Stored data entries
--- START ---

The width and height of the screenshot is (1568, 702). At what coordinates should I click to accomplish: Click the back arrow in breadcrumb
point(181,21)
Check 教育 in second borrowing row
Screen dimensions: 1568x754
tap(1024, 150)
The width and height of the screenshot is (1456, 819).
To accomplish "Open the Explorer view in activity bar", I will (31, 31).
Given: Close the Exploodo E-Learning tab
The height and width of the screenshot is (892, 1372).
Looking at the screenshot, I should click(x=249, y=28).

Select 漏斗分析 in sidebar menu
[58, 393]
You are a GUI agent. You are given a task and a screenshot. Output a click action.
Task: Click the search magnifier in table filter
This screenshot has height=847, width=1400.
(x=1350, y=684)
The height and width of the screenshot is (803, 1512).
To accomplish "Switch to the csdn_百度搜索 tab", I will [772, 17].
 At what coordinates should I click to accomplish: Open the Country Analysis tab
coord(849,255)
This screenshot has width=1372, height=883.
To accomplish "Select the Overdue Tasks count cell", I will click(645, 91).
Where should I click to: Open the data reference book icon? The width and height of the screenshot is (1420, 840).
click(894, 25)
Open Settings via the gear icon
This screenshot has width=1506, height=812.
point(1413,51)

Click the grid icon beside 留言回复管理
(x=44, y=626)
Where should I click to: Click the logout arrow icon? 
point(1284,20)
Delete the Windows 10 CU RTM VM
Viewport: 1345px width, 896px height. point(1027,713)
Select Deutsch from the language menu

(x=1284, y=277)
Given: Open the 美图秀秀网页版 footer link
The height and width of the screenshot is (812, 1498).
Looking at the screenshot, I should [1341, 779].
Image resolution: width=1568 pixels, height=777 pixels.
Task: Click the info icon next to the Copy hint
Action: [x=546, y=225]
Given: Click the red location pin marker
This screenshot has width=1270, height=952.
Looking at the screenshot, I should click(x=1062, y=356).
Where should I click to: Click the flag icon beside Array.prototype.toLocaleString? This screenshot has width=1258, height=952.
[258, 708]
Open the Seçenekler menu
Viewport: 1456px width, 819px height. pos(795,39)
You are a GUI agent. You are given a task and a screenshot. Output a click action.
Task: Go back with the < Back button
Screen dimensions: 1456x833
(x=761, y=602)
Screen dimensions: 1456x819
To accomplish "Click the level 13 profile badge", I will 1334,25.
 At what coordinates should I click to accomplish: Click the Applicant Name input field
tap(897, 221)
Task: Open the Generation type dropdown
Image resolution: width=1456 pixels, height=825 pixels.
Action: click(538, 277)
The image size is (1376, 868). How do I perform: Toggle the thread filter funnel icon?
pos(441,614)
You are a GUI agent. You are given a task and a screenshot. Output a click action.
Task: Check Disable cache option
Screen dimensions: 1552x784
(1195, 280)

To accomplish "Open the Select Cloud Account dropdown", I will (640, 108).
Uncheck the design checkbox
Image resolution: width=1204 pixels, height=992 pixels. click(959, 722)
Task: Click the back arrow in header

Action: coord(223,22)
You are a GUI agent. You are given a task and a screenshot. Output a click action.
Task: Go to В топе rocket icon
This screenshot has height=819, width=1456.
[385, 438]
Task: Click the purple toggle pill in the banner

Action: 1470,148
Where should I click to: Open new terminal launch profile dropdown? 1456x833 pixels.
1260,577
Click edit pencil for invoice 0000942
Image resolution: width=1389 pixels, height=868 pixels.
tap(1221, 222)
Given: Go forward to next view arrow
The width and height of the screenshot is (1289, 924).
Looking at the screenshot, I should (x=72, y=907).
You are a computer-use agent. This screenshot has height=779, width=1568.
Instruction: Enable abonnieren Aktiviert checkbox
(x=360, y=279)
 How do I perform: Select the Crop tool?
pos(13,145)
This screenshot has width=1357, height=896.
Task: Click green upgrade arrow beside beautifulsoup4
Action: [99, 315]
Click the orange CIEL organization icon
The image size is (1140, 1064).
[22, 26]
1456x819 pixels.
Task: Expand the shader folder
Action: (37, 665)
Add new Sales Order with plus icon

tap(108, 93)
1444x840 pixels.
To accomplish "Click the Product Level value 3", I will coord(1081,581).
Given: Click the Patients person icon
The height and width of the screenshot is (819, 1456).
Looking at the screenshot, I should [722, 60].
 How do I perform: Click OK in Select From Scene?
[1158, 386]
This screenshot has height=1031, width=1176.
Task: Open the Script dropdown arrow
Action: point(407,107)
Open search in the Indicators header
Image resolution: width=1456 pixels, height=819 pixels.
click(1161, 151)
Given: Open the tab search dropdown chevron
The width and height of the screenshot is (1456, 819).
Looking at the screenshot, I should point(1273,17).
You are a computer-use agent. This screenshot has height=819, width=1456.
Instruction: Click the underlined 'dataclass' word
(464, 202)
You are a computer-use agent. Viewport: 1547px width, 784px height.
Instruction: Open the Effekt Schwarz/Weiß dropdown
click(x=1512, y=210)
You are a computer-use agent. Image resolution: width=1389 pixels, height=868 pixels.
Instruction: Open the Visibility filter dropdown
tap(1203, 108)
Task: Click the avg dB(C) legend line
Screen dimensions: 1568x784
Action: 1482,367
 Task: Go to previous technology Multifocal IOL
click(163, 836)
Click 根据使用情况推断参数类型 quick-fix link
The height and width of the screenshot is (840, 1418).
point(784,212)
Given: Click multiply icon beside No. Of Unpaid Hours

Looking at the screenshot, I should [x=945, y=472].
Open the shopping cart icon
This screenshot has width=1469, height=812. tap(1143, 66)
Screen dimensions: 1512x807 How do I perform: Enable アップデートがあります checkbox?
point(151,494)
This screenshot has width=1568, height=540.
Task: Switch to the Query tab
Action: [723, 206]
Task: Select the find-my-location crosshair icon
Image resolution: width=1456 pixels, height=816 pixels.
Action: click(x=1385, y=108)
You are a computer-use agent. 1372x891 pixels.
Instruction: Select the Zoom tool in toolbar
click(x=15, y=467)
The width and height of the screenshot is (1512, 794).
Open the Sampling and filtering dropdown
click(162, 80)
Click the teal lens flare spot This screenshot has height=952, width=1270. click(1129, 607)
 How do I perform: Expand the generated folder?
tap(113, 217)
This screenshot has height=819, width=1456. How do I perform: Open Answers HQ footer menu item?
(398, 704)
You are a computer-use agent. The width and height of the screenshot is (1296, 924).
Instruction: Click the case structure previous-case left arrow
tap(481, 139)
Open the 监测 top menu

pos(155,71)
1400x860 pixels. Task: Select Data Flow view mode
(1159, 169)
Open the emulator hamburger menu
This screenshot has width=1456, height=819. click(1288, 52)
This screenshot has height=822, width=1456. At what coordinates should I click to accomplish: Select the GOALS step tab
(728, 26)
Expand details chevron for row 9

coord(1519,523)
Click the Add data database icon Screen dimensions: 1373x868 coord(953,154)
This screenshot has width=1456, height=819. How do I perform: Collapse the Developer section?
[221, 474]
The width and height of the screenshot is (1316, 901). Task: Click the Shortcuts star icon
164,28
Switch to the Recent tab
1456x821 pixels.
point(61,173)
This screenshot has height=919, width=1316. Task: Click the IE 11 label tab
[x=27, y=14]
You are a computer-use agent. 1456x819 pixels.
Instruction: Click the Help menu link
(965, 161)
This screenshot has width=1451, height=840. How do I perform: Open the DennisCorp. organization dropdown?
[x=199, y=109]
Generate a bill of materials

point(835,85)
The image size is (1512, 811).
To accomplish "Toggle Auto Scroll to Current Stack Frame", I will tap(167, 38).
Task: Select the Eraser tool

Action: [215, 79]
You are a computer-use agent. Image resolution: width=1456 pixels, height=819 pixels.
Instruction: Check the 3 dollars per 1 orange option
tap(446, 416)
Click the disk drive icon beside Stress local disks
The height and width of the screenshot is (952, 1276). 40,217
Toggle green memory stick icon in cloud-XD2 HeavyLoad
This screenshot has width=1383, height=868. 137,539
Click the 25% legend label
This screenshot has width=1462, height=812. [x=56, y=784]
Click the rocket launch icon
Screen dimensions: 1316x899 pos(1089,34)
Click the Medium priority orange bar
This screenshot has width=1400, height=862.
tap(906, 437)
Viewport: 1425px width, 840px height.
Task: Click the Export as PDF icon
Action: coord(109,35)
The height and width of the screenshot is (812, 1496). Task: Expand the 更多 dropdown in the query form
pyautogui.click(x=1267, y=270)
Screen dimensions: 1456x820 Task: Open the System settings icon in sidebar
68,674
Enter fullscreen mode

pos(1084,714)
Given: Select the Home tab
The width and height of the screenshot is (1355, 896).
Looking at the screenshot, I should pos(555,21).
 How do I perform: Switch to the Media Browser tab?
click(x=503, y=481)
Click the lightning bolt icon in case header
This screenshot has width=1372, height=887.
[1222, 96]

--- END ---

> _EXERCISE_: Exactly as they appear, write out the lines from the one containing "Given: Select the Home tab" through the final line of the entries above, both included.

> _EXERCISE RESULT_:
Given: Select the Home tab
The width and height of the screenshot is (1355, 896).
Looking at the screenshot, I should pos(555,21).
 How do I perform: Switch to the Media Browser tab?
click(x=503, y=481)
Click the lightning bolt icon in case header
This screenshot has width=1372, height=887.
[1222, 96]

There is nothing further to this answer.